20 novembre 2018 08:14
"L’Economia circolare non esiste ancora ed è un’ottima prospettiva, ma va costruita partendo dalle eccellenti prestazioni del riciclo garantito dalle aziende del nostro settore, creando le condizioni favorevoli per lo sviluppo di nuove attività di riciclo (tra cui le normative che rendano possibile la trasformazione di rifiuto in risorsa – il cosiddetto End of waste) e realizzando un profondo cambiamento di modello economico”: è quanto afferma Andrea Fluttero, presidente di Fise Unicircular, l’associazione che rappresenta la filiera dell’economia circolare, partecipando al dibattito sulla necessità o meno di realizzare nuovi impianti per la termovalorizzazione dei rifiuti.
Fluttero ritiene paradossale parlare di inceneritori “sì” o inceneritori “no”, senza considerare che mancano addirittura quei pochi necessari per smaltire le frazioni non riciclabili a valle degli impianti di trattamento rifiuti. Inoltre, “Il Governo parla di economia circolare e non consente una soluzione all’End of Waste 'caso per caso' rilasciato dalle Regioni, che ha garantito in questi anni gli straordinari risultati di riciclo che conosciamo”.
Secondo l’associazione - che a Ecomondo ha inscenato una protesta nella giornata inaugurale degli Stati generali della Green Economy proprio per protestare contro la mancata approvazione dei Decreti End of Waste in diverse filiere del riciclo (leggi articolo) - ogni anello della catena va ripensato in chiave di circolarità, dai produttori - con un’accurata eco-progettazione - alla distribuzione, ai consumatori, per finire con l’anello mancante - e da costruire - del post consumo, composto da logistica di ritorno, raccolta, preparazione al riuso, riuso, riciclo, creazione del mercato dell’usato e delle materie prime seconde.
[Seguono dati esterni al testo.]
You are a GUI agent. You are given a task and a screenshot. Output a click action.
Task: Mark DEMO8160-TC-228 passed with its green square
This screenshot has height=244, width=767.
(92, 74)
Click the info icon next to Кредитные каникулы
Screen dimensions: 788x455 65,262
Per realizzare la transizione verso l’economia circolare, come previsto dal pacchetto di Direttive europee, è quindi necessario dotare il Paese di un adeguato sistema di impianti per il riuso e per il riciclo dei rifiuti, ma anche per il recupero energetico delle frazioni non riciclabili.
“Per alcune rilevanti filiere del riciclo mancano regole europee o nazionali che consentano di procedere alla trasformazione del rifiuto in risorsa - aggiunge Fluttero –. Chiediamo nuovamente a Governo e Parlamento di fare presto: basta una semplice e immediata modifica al Testo unico ambientale che, in attesa di una normativa più organica (che richiede tempi più lunghi), consenta alle autorità territoriali di rinnovare a scadenza le autorizzazioni esistenti e di rilasciarne di nuove.” “Questo eviterebbe - conclude il Presidente di Fise Unicircular - quanto sta accadendo oggi con centinaia di impianti autorizzati, che da anni garantiscono all’Italia una leadership europea nel riciclo, costretti a chiudere con grave danno per l’ambiente e la perdita di migliaia di posti di lavoro”.
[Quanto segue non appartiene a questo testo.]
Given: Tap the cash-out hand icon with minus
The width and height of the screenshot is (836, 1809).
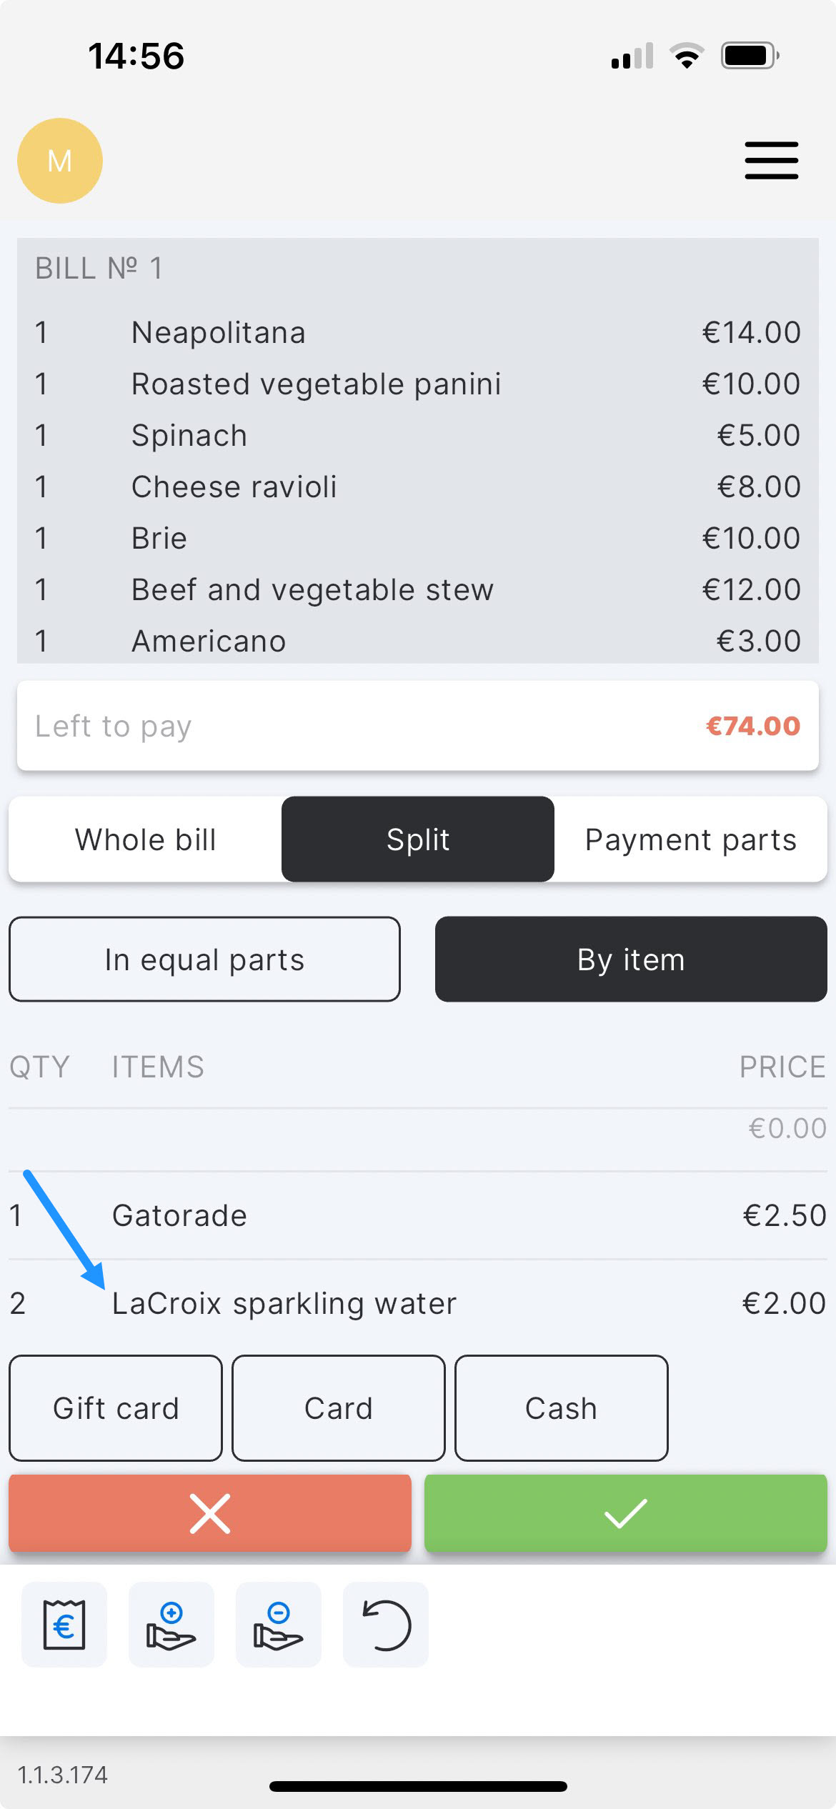Looking at the screenshot, I should tap(279, 1625).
Le aziende italiane del riciclo trattano ogni anno 56,5 milioni di tonnellate di rifiuti (escludendo quelli da costruzione e demolizione) per un valore aggiunto che ammonta a più di 12,6 miliardi di euro, garantendo 135.000 posti di lavoro e riducendo il consumo di materie prime, nonché il ricorso a discariche ed inceneritori.